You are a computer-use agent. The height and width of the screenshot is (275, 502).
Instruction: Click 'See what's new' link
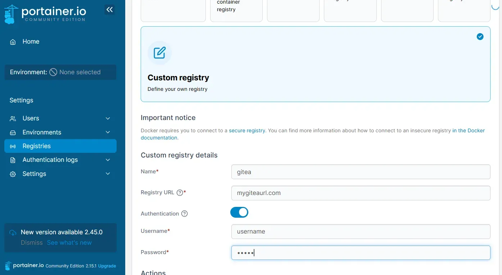[69, 243]
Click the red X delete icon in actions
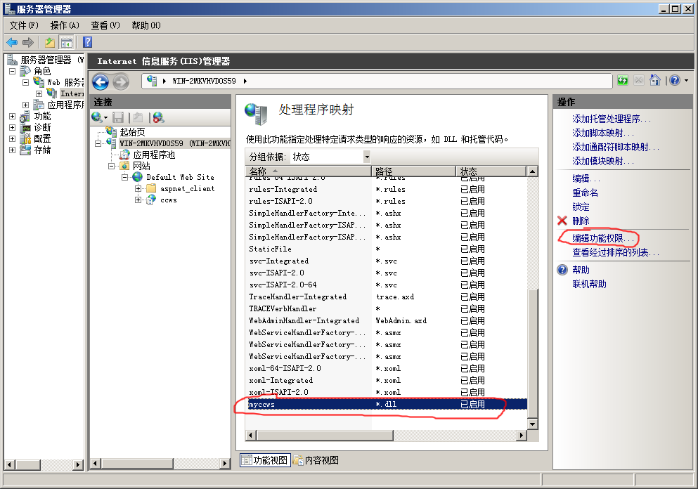 562,221
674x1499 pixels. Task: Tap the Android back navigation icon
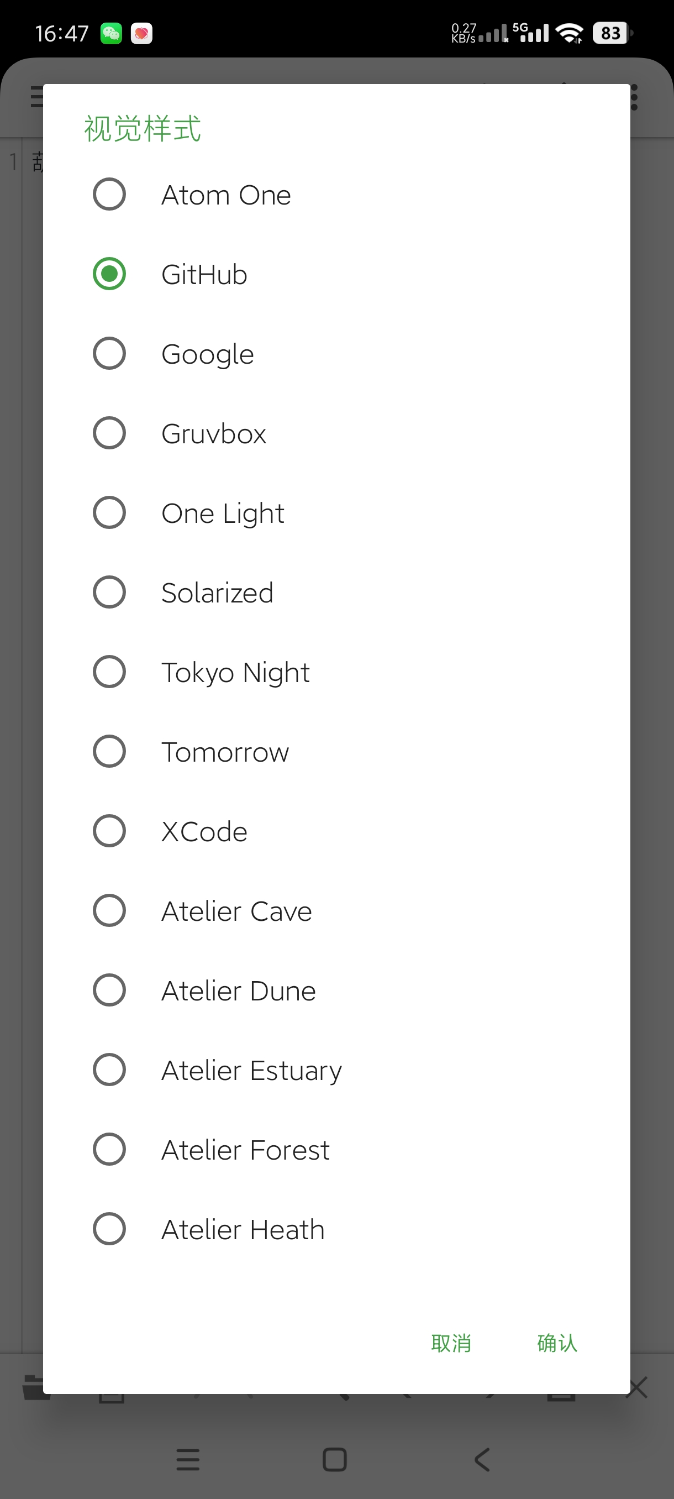pos(482,1459)
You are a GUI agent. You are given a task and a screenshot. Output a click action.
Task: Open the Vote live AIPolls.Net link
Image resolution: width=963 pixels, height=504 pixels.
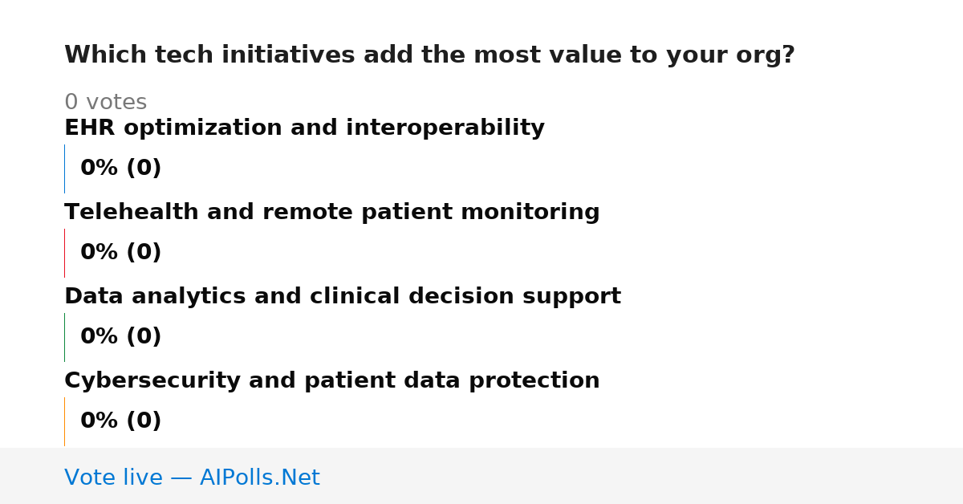pyautogui.click(x=192, y=478)
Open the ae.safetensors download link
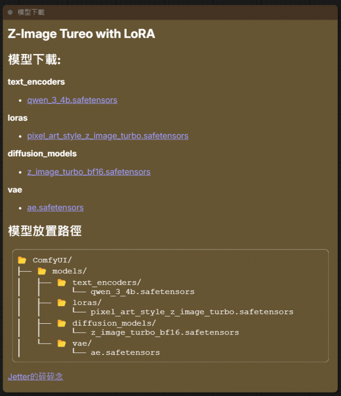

****************************************

Work instructions. Without any pictures, restate word for word only the lines from the one with "You are a GUI" through the end of the listing.

Answer to the problem.
You are a GUI agent. You are given a task and a screenshot. Output a click action.
Task: Open the Vote live AIPolls.Net link
Image resolution: width=963 pixels, height=504 pixels.
pyautogui.click(x=192, y=478)
Open the ae.safetensors download link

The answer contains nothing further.